Spammers now targeting cell phones. Here's how to stop it

Spammers now targeting cell phones. Here's how to stop it »Play Video

PORTLAND, Ore. – It's the new spam: Strange text messages offering prizes or gift cards are being sent to cell phones.

Text spam doubled last year. The messages look like they're from Best Buy, Walmart or Apple. They promise $1,000 gift cards, loans and iPads.

But don't be fooled. While some are harmless, other spammers may want your private information to sell or hack accounts.

Scott Kveton's company, Urban Airship, invented technology that sends messages to your phone but through push notifications from the apps you downloaded, not texts.

"It's a bummer because anybody can get a SMS message on their phone and so these folks are taking advantage of that," he said.

Kveton says most legitimate companies will not do business with you via text unless you signed up for it.

"If you tick off the user, they just delete you, right?

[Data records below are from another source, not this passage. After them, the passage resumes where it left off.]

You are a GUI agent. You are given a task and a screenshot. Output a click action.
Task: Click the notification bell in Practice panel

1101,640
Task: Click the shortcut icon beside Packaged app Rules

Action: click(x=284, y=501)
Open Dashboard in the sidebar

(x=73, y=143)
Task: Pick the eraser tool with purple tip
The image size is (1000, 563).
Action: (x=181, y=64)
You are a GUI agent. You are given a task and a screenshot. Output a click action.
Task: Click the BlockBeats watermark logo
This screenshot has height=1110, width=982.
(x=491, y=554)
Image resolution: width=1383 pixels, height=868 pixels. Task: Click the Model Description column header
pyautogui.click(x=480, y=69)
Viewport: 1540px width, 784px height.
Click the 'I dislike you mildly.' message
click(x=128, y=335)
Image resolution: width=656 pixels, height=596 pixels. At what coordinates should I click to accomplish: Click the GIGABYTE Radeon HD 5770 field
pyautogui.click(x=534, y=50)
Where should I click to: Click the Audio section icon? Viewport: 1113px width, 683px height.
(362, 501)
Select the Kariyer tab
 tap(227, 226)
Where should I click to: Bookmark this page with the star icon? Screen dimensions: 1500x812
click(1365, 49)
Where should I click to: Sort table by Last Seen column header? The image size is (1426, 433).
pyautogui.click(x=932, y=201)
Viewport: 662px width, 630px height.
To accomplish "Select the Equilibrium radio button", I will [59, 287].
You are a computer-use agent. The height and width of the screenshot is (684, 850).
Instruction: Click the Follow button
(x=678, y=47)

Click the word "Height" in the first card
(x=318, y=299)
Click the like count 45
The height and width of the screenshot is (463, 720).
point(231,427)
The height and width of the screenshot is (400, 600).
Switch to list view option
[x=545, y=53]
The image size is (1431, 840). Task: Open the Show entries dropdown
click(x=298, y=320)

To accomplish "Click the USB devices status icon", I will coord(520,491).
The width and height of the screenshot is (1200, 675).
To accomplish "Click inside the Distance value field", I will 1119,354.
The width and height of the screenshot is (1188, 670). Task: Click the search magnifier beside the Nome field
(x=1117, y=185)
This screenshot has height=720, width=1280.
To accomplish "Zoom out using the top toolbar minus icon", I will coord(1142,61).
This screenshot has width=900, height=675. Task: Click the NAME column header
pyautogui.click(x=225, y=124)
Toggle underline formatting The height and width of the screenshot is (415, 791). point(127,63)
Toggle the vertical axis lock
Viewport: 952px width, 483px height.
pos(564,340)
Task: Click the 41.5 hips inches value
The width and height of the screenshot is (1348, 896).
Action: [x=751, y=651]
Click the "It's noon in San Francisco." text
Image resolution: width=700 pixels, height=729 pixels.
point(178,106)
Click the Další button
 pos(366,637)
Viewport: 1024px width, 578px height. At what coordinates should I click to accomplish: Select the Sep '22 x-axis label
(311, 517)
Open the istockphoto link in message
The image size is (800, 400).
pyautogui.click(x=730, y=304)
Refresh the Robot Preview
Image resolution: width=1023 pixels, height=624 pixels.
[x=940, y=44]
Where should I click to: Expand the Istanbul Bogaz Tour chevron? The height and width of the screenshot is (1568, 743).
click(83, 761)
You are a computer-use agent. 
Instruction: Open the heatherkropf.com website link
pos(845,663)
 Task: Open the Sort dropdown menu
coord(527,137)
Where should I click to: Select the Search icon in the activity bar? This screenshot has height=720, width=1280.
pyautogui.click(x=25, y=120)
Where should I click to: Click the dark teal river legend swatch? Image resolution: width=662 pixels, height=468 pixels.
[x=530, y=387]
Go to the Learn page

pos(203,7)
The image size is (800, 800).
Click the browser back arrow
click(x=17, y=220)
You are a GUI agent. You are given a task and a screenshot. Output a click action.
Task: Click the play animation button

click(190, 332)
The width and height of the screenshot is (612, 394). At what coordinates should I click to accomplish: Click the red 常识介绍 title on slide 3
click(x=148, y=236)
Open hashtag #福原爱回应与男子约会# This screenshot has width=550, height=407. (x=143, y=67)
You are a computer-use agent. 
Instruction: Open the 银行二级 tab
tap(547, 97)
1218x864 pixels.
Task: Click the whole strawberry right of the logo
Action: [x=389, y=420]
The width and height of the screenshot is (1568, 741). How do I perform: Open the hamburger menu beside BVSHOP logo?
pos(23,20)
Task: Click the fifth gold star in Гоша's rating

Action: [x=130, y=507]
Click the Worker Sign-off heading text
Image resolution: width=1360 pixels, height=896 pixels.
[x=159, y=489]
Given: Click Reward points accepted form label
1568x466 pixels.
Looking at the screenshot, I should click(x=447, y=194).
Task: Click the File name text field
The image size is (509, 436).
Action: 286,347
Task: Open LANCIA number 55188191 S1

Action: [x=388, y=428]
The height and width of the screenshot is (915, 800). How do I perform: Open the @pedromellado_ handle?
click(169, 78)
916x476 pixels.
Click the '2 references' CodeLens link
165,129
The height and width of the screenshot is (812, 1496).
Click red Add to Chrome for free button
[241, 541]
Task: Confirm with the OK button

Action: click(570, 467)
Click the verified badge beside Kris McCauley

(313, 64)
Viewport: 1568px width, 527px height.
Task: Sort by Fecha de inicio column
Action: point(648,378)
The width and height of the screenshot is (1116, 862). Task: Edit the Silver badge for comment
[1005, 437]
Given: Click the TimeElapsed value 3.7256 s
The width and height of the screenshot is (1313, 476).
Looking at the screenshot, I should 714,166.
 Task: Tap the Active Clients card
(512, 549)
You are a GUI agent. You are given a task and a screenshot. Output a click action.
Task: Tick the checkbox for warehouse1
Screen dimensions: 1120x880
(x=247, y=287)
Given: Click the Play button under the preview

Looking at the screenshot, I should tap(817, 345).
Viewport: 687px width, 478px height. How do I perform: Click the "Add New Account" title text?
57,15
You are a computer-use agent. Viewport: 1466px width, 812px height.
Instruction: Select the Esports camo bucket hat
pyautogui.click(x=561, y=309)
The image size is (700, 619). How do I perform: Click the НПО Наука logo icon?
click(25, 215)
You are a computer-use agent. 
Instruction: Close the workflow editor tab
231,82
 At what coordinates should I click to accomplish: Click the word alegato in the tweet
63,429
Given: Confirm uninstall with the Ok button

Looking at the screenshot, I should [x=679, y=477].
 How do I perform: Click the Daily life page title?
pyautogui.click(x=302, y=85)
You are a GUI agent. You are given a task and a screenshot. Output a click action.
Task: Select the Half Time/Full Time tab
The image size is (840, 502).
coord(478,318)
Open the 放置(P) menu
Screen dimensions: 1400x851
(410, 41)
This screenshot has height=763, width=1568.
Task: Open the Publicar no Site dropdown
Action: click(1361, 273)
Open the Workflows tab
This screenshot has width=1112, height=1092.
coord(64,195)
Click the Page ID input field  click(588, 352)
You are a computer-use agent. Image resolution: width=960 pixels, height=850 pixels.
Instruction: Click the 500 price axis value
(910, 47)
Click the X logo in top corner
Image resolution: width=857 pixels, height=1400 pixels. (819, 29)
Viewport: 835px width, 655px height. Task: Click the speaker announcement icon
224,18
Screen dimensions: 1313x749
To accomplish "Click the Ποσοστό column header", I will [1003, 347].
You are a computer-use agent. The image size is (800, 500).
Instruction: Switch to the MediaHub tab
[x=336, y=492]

And that just stops that brand. And that's the worst thing that can happen for a brand. So brands are really careful how they engage through this medium," he said.

Mobile spam is illegal but difficult to track and harder to stop.

So how do you stop these annoying texts? All the phone companies say the same thing: Do not text "no" or "stop." The messages tell you to, and you think it might work. But that only tells the spammers your number is, in fact, a working number, which can then be resold.

Instead, forward the unwanted text to "SPAM" or 7726. It's free to send texts to that number. It lets your phone company know it is spam. Sometimes it can block or cancel the account, but it can also use that information to filter out spam so someone else doesn't get it.

Report the spam to the FTC or FCC and don't give out your information.